Hence I return to my main theme: story-telling as truth-telling. We are not being asked to prove our knowledge and power through the technical manipulation of the external world (and of people). We have long since proven ourselves that way. We have shown ourselves to be a species with intelligence enough to develop systems and technologies capable of changing the world, but not the wisdom to use them to sustain ourselves healthily and happily in balance with the world. We are being asked: What story are we to live by? What myth are we to live by? Or die by? Are we human beings? Or mere would-be Lord Saurons?


"One Ring to rule them all, One Ring to find them, One Ring to bring them all and in the darkness bind them."


The technological men of megamechanical/maniacal modernity – the one narrative to bind us all – are merely "ghosts clad in iron" (Lewis Mumford). We walk like ghosts in the mechanarchy.


For Mumford, the "myth of the machine" is and always has been the essential support of the megamachine. From the first, the modern mechanistic world-view was a faith which outran the empirical evidence, remaking the world in its own image. As against technique defined in terms of "the one best way," Mumford celebrates proliferous plenitude and multi-dimensionality. And he emphasises minding over making.


I must admit, in the oral defence of my thesis, I remember opening up with the line that "it is not power that corrupts, but the lack of power," before proceeding to argue for Marx's practical restitution of power from the alien forms to which it has been alienated (state and capital) and its reorganisation as a self-mediated social power - no alien concentrations there. It made Kantian philosopher Gary Banham laugh, "I'll have to remember that one." Power is a tricky thing. What is it? Some physical force? Some external thing to possess and use? An energy, a relation, a process? A natural growth - some Aristotelian flourishing based on essences ... I keep saying it, Marx was an essentialist, as we all are. There is an organic growth that is healthy and leads to flourishing well. Lose that - and we keep losing it - and we go headlong into the purposeless materialism of the Megamachine.
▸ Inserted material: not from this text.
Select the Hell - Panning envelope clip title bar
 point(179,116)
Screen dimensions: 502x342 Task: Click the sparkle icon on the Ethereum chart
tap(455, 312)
As a commentator in the video I posted above says, Tolkien struck a chord through certain themes repudiated by the livelier minds of the age. I’ll argue against cynical reason, for the source and hope that Tolkien affirms.


“Tolkien knew suffering intimately: losing his father as a young child and his mother as a boy, growing up in poverty. As a young man, his world was shattered by the First World War; he served on the front lines, and most of his close friends were killed. Yet he did not become embittered but rather embodied a joy that was all the more real for knowing its opposite. His writings bring delight to countless readers, and they do so in no small part because they spring from a thoroughly healthy and genuinely virtuous soul. In our weary, postmodern age, we are skeptical of heroes. We are chary of praising a man’s character and expect to be disappointed. Tolkien is a rebuke to our cynicism.”

He is no “saint” if by “saint” we mean someone who is perfect, but Tolkien’s life was one of quiet, yet heroic, virtue. A truly humble man with exceptional intellectual and artistic talents, he recognized that his own creativity was a gift from the Creator God, the ultimate Author and Artist. Only if we recognize Tolkien’s deep Christian faith can we hope to understand the life and work of the “Maker of Middle-earth.”

Traditionalist that he was, it seems Tolkien turned down the chance of The Beatles making The Lord of the Rings. He described the music of the beat groups as “indescribable.” Sounds like the tuneless mechanical noise of Dante's Inferno.


“in a house three doors away dwells a member of a group of young men who are evidently aiming to turn themselves into a Beatle Group. On days when it falls to his turn to have a practice session the noise is indescribable.”


He should have got the Monkees instead.